**INFORMATION PROVIDED:**
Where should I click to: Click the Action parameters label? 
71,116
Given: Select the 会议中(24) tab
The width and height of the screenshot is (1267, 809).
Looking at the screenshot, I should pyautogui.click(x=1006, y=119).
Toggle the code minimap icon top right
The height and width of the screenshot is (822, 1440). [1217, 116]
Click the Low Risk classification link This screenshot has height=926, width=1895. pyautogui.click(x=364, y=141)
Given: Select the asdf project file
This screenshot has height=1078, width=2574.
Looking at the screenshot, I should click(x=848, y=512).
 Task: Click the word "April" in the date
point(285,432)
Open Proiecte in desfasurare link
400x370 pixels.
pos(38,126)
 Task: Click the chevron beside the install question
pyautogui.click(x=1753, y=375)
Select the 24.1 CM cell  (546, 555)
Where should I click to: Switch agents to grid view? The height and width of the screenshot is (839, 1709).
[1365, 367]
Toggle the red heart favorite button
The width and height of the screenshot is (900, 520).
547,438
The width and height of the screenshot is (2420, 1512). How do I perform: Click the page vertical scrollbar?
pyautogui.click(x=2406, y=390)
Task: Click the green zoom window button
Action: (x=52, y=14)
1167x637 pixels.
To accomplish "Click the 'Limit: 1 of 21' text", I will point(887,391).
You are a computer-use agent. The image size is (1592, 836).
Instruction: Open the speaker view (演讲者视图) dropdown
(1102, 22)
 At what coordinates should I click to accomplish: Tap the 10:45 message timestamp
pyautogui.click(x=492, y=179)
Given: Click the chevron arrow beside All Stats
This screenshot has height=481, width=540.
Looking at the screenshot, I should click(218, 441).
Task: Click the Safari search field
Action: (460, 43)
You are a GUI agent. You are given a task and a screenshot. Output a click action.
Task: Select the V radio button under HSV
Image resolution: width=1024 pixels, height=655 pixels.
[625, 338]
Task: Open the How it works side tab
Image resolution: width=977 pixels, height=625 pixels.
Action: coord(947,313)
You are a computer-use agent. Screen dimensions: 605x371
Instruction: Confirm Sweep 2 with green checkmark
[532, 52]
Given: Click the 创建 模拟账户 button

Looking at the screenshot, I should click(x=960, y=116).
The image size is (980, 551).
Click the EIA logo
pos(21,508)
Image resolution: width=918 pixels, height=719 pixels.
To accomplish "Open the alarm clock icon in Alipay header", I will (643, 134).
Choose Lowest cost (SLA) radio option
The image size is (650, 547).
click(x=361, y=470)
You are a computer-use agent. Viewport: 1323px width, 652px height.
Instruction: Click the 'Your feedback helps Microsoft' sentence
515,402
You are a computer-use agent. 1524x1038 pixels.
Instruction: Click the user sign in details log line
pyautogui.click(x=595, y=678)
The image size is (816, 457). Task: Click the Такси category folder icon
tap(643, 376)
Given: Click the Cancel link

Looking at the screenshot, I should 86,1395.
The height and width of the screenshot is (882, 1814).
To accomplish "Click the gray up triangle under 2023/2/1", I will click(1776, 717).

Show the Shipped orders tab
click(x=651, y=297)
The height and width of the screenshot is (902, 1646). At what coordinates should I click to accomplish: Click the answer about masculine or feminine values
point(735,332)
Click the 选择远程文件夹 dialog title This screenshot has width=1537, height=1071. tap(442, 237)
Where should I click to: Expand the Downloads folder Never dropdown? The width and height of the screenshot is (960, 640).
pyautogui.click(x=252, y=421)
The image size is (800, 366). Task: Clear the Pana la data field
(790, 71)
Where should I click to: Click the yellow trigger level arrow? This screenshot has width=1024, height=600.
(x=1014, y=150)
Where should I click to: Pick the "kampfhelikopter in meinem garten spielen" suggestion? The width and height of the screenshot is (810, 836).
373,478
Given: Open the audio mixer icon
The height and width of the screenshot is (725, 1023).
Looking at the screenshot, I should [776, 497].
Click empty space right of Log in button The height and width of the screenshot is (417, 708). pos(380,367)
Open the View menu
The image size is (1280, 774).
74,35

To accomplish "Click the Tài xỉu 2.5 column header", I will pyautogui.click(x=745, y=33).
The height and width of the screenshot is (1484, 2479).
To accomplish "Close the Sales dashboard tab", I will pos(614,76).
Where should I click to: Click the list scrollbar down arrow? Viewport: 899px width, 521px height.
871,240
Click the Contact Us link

**PROBLEM REQUIREMENTS:** Nothing may be left out or altered: reproduce the complete listing.

**RESULT FOR THIS EXERCISE:**
Where should I click to: Click the Action parameters label? 
71,116
Given: Select the 会议中(24) tab
The width and height of the screenshot is (1267, 809).
Looking at the screenshot, I should pyautogui.click(x=1006, y=119).
Toggle the code minimap icon top right
The height and width of the screenshot is (822, 1440). [1217, 116]
Click the Low Risk classification link This screenshot has height=926, width=1895. pyautogui.click(x=364, y=141)
Given: Select the asdf project file
This screenshot has height=1078, width=2574.
Looking at the screenshot, I should click(x=848, y=512).
 Task: Click the word "April" in the date
point(285,432)
Open Proiecte in desfasurare link
400x370 pixels.
pos(38,126)
 Task: Click the chevron beside the install question
pyautogui.click(x=1753, y=375)
Select the 24.1 CM cell  (546, 555)
Where should I click to: Switch agents to grid view? The height and width of the screenshot is (839, 1709).
[1365, 367]
Toggle the red heart favorite button
The width and height of the screenshot is (900, 520).
547,438
The width and height of the screenshot is (2420, 1512). How do I perform: Click the page vertical scrollbar?
pyautogui.click(x=2406, y=390)
Task: Click the green zoom window button
Action: (x=52, y=14)
1167x637 pixels.
To accomplish "Click the 'Limit: 1 of 21' text", I will point(887,391).
You are a computer-use agent. The image size is (1592, 836).
Instruction: Open the speaker view (演讲者视图) dropdown
(1102, 22)
 At what coordinates should I click to accomplish: Tap the 10:45 message timestamp
pyautogui.click(x=492, y=179)
Given: Click the chevron arrow beside All Stats
This screenshot has height=481, width=540.
Looking at the screenshot, I should click(218, 441).
Task: Click the Safari search field
Action: (460, 43)
You are a GUI agent. You are given a task and a screenshot. Output a click action.
Task: Select the V radio button under HSV
Image resolution: width=1024 pixels, height=655 pixels.
[625, 338]
Task: Open the How it works side tab
Image resolution: width=977 pixels, height=625 pixels.
Action: coord(947,313)
You are a computer-use agent. Screen dimensions: 605x371
Instruction: Confirm Sweep 2 with green checkmark
[532, 52]
Given: Click the 创建 模拟账户 button

Looking at the screenshot, I should click(x=960, y=116).
The image size is (980, 551).
Click the EIA logo
pos(21,508)
Image resolution: width=918 pixels, height=719 pixels.
To accomplish "Open the alarm clock icon in Alipay header", I will (643, 134).
Choose Lowest cost (SLA) radio option
The image size is (650, 547).
click(x=361, y=470)
You are a computer-use agent. Viewport: 1323px width, 652px height.
Instruction: Click the 'Your feedback helps Microsoft' sentence
515,402
You are a computer-use agent. 1524x1038 pixels.
Instruction: Click the user sign in details log line
pyautogui.click(x=595, y=678)
The image size is (816, 457). Task: Click the Такси category folder icon
tap(643, 376)
Given: Click the Cancel link

Looking at the screenshot, I should 86,1395.
The height and width of the screenshot is (882, 1814).
To accomplish "Click the gray up triangle under 2023/2/1", I will click(1776, 717).

Show the Shipped orders tab
click(x=651, y=297)
The height and width of the screenshot is (902, 1646). At what coordinates should I click to accomplish: Click the answer about masculine or feminine values
point(735,332)
Click the 选择远程文件夹 dialog title This screenshot has width=1537, height=1071. tap(442, 237)
Where should I click to: Expand the Downloads folder Never dropdown? The width and height of the screenshot is (960, 640).
pyautogui.click(x=252, y=421)
The image size is (800, 366). Task: Clear the Pana la data field
(790, 71)
Where should I click to: Click the yellow trigger level arrow? This screenshot has width=1024, height=600.
(x=1014, y=150)
Where should I click to: Pick the "kampfhelikopter in meinem garten spielen" suggestion? The width and height of the screenshot is (810, 836).
373,478
Given: Open the audio mixer icon
The height and width of the screenshot is (725, 1023).
Looking at the screenshot, I should [776, 497].
Click empty space right of Log in button The height and width of the screenshot is (417, 708). pos(380,367)
Open the View menu
The image size is (1280, 774).
74,35

To accomplish "Click the Tài xỉu 2.5 column header", I will pyautogui.click(x=745, y=33).
The height and width of the screenshot is (1484, 2479).
To accomplish "Close the Sales dashboard tab", I will pos(614,76).
Where should I click to: Click the list scrollbar down arrow? Viewport: 899px width, 521px height.
871,240
Click the Contact Us link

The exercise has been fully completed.